[GIVEN INFORMATION]

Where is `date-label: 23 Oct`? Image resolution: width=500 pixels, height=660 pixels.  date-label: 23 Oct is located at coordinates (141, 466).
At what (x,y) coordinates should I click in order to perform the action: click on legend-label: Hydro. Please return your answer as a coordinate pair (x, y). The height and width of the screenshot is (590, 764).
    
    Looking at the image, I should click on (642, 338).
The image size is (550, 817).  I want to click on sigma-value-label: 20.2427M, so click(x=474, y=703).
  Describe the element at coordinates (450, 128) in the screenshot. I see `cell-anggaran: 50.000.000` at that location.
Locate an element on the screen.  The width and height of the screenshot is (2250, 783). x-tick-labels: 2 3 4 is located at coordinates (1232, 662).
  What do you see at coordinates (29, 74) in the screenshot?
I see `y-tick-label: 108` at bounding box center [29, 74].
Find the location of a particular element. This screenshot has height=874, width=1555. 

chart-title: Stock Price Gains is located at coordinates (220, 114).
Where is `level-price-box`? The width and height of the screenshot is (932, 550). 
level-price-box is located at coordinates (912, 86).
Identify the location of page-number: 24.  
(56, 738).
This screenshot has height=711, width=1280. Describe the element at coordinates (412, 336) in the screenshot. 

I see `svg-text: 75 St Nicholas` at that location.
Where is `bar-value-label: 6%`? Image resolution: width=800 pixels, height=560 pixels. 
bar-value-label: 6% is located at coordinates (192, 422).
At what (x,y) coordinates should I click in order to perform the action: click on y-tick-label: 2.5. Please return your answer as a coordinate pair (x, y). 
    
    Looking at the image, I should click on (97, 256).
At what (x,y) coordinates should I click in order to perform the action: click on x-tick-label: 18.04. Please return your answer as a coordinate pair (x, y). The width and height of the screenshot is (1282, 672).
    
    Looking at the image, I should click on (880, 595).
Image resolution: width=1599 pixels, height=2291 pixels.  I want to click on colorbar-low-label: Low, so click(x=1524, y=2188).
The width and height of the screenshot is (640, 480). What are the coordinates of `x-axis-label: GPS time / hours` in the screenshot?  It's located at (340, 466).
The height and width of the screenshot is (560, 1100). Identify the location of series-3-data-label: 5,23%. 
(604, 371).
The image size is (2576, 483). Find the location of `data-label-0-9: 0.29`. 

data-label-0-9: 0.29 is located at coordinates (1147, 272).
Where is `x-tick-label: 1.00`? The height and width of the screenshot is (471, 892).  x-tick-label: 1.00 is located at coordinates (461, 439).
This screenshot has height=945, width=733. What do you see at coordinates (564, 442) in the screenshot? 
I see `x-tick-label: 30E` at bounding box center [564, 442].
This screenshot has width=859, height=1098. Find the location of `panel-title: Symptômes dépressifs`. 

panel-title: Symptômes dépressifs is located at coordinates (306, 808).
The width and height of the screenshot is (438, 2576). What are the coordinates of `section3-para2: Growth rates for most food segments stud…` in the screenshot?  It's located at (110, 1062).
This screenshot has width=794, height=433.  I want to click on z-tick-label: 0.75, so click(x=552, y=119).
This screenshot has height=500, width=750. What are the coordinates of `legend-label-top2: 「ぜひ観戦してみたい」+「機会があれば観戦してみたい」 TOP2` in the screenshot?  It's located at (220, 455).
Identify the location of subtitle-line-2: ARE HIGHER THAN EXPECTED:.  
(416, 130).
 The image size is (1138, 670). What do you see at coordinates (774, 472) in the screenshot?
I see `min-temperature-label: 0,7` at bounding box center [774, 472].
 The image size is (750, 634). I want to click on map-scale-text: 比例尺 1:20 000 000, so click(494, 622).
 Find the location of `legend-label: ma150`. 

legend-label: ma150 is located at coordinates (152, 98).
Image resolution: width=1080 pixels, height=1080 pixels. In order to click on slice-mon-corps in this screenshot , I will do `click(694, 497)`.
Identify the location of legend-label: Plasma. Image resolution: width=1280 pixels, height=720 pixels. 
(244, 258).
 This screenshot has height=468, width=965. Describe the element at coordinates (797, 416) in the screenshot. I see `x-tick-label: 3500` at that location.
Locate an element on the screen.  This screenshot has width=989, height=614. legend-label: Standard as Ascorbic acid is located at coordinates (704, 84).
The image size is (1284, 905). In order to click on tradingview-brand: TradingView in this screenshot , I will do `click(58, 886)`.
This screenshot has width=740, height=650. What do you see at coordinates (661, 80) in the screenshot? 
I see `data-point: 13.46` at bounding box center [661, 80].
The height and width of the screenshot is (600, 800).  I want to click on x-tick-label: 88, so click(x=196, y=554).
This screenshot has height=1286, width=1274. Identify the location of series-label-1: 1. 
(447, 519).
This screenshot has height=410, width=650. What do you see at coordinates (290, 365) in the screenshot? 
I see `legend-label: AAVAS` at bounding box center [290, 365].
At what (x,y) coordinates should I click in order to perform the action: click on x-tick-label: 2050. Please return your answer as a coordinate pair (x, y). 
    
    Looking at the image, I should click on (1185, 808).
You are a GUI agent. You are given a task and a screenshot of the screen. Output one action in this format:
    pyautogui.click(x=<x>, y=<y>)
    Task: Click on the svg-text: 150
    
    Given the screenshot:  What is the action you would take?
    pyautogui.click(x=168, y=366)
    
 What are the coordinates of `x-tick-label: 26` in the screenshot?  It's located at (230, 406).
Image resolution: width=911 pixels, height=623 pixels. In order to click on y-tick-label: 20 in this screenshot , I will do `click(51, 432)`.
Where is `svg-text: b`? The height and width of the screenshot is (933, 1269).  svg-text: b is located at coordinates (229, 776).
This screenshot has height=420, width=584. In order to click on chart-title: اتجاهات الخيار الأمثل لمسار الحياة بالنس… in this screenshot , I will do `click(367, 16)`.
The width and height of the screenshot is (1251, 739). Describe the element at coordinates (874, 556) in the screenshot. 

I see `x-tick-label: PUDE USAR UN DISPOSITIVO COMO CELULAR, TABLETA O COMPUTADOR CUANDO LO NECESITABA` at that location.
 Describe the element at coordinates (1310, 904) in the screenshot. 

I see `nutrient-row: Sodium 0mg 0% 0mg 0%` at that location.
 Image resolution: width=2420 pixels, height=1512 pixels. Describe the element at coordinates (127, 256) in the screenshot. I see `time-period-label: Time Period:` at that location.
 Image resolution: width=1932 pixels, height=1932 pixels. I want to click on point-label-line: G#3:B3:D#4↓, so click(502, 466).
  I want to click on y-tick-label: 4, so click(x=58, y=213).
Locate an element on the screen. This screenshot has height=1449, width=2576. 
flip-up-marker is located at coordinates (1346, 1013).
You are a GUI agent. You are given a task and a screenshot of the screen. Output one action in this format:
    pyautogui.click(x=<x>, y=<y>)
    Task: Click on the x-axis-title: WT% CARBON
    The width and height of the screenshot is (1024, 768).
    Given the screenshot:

[TASK DIRECTIONS] List every line above that contains the word "time".

[EXERCISE OUTPUT]
The width and height of the screenshot is (640, 480). What are the coordinates of `x-axis-label: GPS time / hours` in the screenshot?  It's located at (340, 466).
 Image resolution: width=2420 pixels, height=1512 pixels. Describe the element at coordinates (127, 256) in the screenshot. I see `time-period-label: Time Period:` at that location.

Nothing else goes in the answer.